**SET TASK 1**
In the selectivity walkthrough, condense the paragraph that begins "You see how poorly selective" into two short sentences that keep its main facts.
---------- SELECTION
We're gonna start by calculating the cardinality of the birthday column, so we're gonna do count and then from users, and then we're gonna hop back here and say select distinct birthday from users. This gives us almost 11,000 birthdays across almost a million people, which is the birthday paradox. Birthday collisions are very, very common the more people you get, so we have almost 11,000 in here. Now, the question is, is that very selective? Well, we can calculate that, too, so let's cast this to a decimal, and then we're gonna divide by just the number of rows in the table, and so if we do that, let's cast that down even further. We'll cast it down to a seven, four, and there you go. This is 0.0111 selective. Is that good or bad? Do we want to be closer to zero, or do we want to be closer to one? I could tell you, or we could figure it out together.

What is the most absolutely most selective, most perfect, highly selective column? The primary key. If we tested this, if we did count, we could put distinct, but we know it's distinct, so that's fine. If we did count distinct ID divided by count of the total number of rows, there you go. Perfect selectivity, absolutely perfect. There is one ID per one row. That is always going to be ideal. This tells us, the closer we're getting to one, the better in terms of selectivity that this index is, which means the more rows you will filter out, the faster you can get to what you're looking for just using the index. Let's go back to birthday here, because I want to show you, if ID is perfectly selective, birthday's somewhere in the middle, what is the worst thing we could choose? We do have, if we did select * from users limit 10, we do have an is pro column here as a Boolean, and so if we were to change this to is pro, you would see a much, much, much worse selectivity. In fact, if we were to cast this out to, let's change that to 17 and 14, there, you finally start to see some numbers.

You see how poorly selective the is pro column is, and that's because, as we talked about earlier, there are only two discrete or distinct values that can be in that column, and so is indexing is pro a good idea or a bad idea? We still don't know, because we still don't know what your query pattern is.

There is a use, or there is an instance, in which indexing is pro is a very good idea, and there's a use case where indexing is pro is a terrible idea, so let's see if we can figure out which is which. We know already that this column as a whole is not very selective, but there might be specific queries that an index on is pro can be super helpful, so let's do this. Let's do select count star from users, but we want to filter where is pro is true, and so if we did that, we see that we have 44,000 pro members across a million. Hey, we're getting somewhere. Let's take this down here, and we're gonna take this guy, and we're gonna put him in there, and if we run that, you'll see, hey, that's even better than birthday. What we've learned is that while a column in its entirety might not be very selective, if the data is quite skewed and that's the data that you're looking for, an index can be really helpful. In our case, we have 950,000 users that are not pro and 44,000 that are pro, and so if a common query that we're running is, show me all the users where a bunch of stuff and is pro equals true, putting an index on is pro could be really, really helpful.
--------------------
---------- ROWS
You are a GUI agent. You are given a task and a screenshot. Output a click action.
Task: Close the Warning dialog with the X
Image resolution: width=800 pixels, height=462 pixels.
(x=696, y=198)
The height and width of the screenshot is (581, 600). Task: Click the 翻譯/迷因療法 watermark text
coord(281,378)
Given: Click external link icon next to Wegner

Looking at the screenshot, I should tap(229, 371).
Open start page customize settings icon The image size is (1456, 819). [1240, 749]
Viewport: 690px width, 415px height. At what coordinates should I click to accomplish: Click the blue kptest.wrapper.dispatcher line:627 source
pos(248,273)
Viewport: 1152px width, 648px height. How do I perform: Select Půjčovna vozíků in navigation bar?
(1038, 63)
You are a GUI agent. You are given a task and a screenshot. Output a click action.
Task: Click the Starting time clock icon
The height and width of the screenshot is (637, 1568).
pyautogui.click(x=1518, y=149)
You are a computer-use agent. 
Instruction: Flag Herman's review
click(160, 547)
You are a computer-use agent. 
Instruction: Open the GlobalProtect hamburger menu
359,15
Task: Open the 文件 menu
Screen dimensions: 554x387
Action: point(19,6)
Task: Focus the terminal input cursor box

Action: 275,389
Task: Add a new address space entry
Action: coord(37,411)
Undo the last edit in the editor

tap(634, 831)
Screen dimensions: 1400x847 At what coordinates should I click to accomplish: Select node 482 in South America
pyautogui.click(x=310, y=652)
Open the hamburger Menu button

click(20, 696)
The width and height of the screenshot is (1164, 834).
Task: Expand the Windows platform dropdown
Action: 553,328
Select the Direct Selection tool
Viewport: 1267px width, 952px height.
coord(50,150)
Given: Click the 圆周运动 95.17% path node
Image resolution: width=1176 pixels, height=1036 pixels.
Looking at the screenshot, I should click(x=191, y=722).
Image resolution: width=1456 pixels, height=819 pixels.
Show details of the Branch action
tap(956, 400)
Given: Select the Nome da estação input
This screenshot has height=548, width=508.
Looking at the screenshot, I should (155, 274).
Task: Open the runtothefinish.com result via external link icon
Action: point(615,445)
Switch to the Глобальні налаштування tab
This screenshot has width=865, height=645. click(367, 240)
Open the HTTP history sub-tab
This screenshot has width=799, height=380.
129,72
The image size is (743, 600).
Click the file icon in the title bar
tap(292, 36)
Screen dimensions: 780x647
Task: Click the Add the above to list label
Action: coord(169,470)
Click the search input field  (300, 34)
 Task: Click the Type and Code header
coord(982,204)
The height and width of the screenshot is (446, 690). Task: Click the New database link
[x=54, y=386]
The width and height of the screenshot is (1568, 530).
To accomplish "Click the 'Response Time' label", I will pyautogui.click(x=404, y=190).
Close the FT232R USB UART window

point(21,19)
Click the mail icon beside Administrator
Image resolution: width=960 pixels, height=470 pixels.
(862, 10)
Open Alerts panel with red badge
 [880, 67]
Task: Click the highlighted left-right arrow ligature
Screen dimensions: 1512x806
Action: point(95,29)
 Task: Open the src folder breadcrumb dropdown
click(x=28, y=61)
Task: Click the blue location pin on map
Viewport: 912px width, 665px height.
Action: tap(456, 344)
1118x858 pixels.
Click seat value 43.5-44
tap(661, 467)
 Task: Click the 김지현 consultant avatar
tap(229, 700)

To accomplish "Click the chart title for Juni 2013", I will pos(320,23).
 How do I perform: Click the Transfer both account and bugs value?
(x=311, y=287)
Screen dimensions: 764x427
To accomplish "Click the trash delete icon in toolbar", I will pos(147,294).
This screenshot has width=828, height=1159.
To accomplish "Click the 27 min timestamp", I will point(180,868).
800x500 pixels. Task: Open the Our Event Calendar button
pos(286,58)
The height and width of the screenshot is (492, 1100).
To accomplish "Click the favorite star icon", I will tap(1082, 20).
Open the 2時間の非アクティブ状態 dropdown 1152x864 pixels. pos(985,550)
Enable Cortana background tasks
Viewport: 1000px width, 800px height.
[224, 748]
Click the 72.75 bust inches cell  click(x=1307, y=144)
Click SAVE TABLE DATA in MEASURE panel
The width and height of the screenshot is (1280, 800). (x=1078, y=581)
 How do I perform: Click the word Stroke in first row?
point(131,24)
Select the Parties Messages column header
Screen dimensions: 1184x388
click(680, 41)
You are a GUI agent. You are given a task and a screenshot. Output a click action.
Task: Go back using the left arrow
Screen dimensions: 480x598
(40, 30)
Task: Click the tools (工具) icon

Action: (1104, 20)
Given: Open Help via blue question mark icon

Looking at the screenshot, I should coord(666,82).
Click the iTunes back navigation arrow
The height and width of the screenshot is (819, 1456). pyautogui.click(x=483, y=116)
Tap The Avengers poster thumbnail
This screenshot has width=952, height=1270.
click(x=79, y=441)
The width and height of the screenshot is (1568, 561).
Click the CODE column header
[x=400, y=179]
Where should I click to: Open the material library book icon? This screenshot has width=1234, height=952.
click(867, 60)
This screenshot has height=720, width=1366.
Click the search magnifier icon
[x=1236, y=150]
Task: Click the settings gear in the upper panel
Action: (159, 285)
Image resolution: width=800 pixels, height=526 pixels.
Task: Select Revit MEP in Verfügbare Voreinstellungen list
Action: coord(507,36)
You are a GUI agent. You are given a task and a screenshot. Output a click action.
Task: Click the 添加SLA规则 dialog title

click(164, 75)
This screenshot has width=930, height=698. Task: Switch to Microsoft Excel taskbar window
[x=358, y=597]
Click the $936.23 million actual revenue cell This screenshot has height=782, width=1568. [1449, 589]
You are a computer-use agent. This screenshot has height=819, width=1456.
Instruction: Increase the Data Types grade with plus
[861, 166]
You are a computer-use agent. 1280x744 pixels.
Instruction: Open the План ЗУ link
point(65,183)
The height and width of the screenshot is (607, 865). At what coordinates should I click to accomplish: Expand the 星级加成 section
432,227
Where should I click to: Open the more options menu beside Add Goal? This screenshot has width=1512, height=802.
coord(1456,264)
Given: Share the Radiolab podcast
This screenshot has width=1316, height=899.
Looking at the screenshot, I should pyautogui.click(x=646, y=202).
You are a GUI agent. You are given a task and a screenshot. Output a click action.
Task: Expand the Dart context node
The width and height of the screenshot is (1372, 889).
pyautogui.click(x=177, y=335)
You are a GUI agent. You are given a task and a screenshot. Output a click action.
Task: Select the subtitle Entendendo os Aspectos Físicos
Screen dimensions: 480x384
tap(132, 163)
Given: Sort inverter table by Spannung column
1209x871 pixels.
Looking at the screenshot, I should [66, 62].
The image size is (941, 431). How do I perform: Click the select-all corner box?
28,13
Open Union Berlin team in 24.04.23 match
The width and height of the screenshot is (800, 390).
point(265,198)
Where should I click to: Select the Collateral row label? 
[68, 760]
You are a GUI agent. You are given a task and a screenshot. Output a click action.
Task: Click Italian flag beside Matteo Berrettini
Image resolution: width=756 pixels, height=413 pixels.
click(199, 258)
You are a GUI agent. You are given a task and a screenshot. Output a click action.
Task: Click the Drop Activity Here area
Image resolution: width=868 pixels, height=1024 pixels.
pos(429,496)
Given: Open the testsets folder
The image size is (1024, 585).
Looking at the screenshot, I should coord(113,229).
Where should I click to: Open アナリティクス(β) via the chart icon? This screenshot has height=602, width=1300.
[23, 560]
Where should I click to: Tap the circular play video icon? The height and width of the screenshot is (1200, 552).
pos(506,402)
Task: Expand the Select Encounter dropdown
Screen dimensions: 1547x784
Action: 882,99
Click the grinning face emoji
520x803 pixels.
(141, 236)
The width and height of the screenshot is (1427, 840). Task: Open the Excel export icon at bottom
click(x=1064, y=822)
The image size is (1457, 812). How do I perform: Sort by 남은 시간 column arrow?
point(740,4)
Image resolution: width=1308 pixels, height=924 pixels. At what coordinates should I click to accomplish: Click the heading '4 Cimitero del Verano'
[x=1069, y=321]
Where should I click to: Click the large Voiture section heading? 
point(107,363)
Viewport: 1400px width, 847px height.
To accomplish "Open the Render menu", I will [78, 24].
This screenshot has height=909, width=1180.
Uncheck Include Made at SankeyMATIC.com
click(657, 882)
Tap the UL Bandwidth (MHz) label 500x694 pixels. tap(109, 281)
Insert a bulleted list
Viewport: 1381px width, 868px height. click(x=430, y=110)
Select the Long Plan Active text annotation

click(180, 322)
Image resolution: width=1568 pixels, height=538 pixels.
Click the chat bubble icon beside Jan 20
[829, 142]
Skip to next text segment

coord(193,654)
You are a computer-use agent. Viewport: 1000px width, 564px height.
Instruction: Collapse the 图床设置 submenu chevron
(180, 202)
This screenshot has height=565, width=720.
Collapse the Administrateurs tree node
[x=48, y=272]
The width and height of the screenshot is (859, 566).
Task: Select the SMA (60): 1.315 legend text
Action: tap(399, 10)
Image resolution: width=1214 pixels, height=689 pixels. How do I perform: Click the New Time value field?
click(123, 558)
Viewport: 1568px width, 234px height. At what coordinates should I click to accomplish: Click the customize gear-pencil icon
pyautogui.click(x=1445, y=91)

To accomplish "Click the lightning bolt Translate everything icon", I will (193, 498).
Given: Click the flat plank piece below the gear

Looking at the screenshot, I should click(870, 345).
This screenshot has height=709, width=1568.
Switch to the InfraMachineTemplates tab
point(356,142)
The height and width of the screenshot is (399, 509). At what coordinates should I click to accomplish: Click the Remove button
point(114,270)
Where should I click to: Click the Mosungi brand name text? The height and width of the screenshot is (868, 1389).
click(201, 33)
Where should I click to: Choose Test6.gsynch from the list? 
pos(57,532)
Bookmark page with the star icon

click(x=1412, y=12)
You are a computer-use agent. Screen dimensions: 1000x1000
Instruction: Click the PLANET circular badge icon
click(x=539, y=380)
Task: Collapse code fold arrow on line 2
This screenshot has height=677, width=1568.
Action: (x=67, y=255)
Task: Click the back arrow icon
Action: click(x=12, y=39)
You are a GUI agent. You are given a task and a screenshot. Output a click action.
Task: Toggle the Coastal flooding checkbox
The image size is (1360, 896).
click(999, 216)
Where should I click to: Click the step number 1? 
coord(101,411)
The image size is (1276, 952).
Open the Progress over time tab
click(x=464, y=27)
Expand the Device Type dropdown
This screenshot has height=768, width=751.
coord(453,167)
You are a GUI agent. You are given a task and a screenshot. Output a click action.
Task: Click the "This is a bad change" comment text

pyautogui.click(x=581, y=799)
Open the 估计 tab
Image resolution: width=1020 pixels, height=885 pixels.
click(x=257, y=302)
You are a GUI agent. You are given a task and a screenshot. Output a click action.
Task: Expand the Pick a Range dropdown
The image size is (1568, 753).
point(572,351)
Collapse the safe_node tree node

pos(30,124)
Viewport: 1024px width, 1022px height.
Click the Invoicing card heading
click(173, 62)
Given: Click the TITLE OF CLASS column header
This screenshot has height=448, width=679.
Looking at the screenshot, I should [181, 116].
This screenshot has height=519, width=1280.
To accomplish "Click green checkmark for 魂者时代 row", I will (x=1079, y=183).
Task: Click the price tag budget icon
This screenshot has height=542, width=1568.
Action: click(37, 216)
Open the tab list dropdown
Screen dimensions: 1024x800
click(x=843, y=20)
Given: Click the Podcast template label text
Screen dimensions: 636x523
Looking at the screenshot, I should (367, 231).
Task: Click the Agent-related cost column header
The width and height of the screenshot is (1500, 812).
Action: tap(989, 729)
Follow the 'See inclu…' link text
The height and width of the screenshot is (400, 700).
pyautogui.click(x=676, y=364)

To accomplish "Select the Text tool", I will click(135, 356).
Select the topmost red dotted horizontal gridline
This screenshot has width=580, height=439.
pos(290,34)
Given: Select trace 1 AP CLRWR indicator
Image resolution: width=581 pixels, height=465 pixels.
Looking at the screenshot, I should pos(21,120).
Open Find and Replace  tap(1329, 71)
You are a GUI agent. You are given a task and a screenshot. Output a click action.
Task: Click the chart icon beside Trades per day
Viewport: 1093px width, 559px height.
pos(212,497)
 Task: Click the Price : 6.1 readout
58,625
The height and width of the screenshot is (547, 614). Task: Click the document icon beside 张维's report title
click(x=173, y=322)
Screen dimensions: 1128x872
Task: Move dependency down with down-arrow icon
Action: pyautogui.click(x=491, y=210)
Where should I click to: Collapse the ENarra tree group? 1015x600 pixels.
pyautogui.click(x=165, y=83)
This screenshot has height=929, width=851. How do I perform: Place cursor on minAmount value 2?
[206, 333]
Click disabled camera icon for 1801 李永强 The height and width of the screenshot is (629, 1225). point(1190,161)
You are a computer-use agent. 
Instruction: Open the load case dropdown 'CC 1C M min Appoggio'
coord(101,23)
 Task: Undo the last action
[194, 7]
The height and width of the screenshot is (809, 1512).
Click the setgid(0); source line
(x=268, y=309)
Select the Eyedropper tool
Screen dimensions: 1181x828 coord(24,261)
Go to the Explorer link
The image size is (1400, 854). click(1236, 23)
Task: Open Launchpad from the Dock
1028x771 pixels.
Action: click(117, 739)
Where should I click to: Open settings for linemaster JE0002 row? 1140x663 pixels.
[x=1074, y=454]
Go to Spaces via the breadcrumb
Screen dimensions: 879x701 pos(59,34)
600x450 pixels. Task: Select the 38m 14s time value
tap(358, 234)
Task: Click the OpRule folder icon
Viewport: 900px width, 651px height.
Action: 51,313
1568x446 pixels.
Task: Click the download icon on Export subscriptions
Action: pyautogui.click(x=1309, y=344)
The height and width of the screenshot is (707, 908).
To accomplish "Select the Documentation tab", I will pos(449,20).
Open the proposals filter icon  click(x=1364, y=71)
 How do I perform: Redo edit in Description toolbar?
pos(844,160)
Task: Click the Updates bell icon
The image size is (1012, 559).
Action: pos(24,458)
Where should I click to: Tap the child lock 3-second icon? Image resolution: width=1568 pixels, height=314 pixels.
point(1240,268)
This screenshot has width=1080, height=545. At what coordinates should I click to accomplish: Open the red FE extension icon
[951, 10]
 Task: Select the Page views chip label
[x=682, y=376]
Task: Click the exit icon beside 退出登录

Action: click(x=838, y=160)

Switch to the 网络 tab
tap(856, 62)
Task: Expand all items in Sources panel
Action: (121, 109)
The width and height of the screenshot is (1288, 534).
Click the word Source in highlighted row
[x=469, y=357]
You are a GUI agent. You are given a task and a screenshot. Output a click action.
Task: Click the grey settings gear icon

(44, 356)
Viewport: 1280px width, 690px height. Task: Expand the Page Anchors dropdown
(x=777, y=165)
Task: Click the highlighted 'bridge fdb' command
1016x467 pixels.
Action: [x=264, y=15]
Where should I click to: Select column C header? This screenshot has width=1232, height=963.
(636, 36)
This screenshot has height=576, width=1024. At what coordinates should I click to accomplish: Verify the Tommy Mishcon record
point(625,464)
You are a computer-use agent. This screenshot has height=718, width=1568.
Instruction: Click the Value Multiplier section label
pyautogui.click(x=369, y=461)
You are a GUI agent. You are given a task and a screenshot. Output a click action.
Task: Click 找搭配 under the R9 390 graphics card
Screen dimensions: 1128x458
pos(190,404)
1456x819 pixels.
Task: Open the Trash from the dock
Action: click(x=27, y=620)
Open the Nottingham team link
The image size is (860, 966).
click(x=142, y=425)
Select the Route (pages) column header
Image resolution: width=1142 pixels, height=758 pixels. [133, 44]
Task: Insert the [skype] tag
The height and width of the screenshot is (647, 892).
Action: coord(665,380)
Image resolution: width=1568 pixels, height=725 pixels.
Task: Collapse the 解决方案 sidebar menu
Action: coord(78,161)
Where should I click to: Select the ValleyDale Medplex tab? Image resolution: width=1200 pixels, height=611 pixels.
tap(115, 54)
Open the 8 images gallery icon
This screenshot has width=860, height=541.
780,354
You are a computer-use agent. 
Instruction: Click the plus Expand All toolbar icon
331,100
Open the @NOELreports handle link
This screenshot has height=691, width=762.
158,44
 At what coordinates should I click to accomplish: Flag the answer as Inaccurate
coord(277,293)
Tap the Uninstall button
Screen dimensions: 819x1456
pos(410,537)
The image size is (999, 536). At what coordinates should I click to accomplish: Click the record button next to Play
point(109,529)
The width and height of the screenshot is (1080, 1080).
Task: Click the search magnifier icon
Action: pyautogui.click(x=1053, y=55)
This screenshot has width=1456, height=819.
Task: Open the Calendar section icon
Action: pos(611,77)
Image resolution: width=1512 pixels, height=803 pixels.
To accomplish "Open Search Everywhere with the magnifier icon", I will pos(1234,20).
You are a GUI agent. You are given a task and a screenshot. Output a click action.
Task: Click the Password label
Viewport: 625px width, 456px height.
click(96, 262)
--------------------
**SET TASK 2**
Copy the rows verbatim, from the line with "Open Find and" to the line with "Action: click(117, 739)", both included.

**EXERCISE OUTPUT 1**
The is pro column is very poorly selective because it can contain only two distinct values. Whether indexing it is a good idea can't yet be decided, since the query pattern is still unknown.

**EXERCISE OUTPUT 2**
Open Find and Replace  tap(1329, 71)
You are a GUI agent. You are given a task and a screenshot. Output a click action.
Task: Click the chart icon beside Trades per day
Viewport: 1093px width, 559px height.
pos(212,497)
 Task: Click the Price : 6.1 readout
58,625
The height and width of the screenshot is (547, 614). Task: Click the document icon beside 张维's report title
click(x=173, y=322)
Screen dimensions: 1128x872
Task: Move dependency down with down-arrow icon
Action: pyautogui.click(x=491, y=210)
Where should I click to: Collapse the ENarra tree group? 1015x600 pixels.
pyautogui.click(x=165, y=83)
This screenshot has height=929, width=851. How do I perform: Place cursor on minAmount value 2?
[206, 333]
Click disabled camera icon for 1801 李永强 The height and width of the screenshot is (629, 1225). point(1190,161)
You are a computer-use agent. 
Instruction: Open the load case dropdown 'CC 1C M min Appoggio'
coord(101,23)
 Task: Undo the last action
[194, 7]
The height and width of the screenshot is (809, 1512).
Click the setgid(0); source line
(x=268, y=309)
Select the Eyedropper tool
Screen dimensions: 1181x828 coord(24,261)
Go to the Explorer link
The image size is (1400, 854). click(1236, 23)
Task: Open Launchpad from the Dock
1028x771 pixels.
Action: click(117, 739)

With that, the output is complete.